→ TASK REQUIREMENTS
a) List every newspaper, magazine, or other periodical named in the excerpt on the South China Sea below.
b) Quote the passage of the excerpt on the South China Sea below from "Protests against German" to "the Chinese protest.".

--- begin SOURCE DOCUMENT ---

Accounts from the early 20th century demonstrate that the Chinese state had great trouble even controlling its own coast, and was completely unable to project authority to islands hundreds of miles offshore. For example, two articles in The Times of London from January 1908 describe the inability of the Chinese authorities to control ‘piracy’ in the West River – inland from Canton/Guangzhou.33  A 1909 article by the Australian newspaper, The Examinertells us that foreigners (“two Germans, one Japanese, and several Malays”) had begun mining operations on Hainan Island without the authorities finding out until much later.34

What these contemporary accounts reveal is a South China Sea that until the mid 20th century was essentially ungoverned, except for the occasional interventions of foreign powers against piracy. It was only in 1909, following the scandal surrounding the occupation of Pratas Island by a Japanese guano entrepreneur Nishizawa Yoshiji, that the Chinese authorities became interested in the offshore islands.35

Protests against German surveys

Samuels (p52), however, argues that an implicit Chinese claim to the Spratly Islands might be dated to 1883 when – according to his account – the Qing government officially protested against a German state-sponsored expedition to the Spratly Islands. The assertion is sourced to the May 1974 edition of the Hong Kong-based magazine Ming Pao Monthly without other corroborating evidence. Chiu and Park (in footnote 47) ascribe it to an article published 50 years after the alleged events in question in the September 1933 edition of Wai Jiao Yue Bao (Wai-chiao yüeh-pao) [Diplomacy monthly],36  Heinzig quotes the same edition of Ming Pao that Samuels relies on to state that the 1883 German expedition actually withdrew following the Chinese protest.

--- end SOURCE DOCUMENT ---
--- begin STORED DATA ---

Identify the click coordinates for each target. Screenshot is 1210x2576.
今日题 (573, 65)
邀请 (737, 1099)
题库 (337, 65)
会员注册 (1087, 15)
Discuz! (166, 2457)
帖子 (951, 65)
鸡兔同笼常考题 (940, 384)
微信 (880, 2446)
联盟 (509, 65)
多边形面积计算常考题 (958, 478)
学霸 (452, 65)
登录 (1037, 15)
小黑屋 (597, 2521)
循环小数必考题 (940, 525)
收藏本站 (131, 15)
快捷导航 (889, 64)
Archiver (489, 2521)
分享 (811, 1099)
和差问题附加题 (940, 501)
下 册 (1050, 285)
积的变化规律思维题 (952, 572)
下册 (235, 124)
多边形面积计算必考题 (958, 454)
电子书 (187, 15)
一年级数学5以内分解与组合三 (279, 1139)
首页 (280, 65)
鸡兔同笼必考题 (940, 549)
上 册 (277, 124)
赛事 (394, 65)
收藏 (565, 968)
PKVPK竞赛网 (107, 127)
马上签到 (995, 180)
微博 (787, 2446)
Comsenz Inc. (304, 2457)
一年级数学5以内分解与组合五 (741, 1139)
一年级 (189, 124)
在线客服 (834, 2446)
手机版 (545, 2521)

--- end STORED DATA ---

→ ANSWERS TO THE PROBLEMS
a)
- The Times (of London)
- The Examiner
- Ming Pao Monthly
- Wai Jiao Yue Bao (Wai-chiao yüeh-pao) [Diplomacy monthly]

b)
Protests against German surveys

Samuels (p52), however, argues that an implicit Chinese claim to the Spratly Islands might be dated to 1883 when – according to his account – the Qing government officially protested against a German state-sponsored expedition to the Spratly Islands. The assertion is sourced to the May 1974 edition of the Hong Kong-based magazine Ming Pao Monthly without other corroborating evidence. Chiu and Park (in footnote 47) ascribe it to an article published 50 years after the alleged events in question in the September 1933 edition of Wai Jiao Yue Bao (Wai-chiao yüeh-pao) [Diplomacy monthly],36  Heinzig quotes the same edition of Ming Pao that Samuels relies on to state that the 1883 German expedition actually withdrew following the Chinese protest.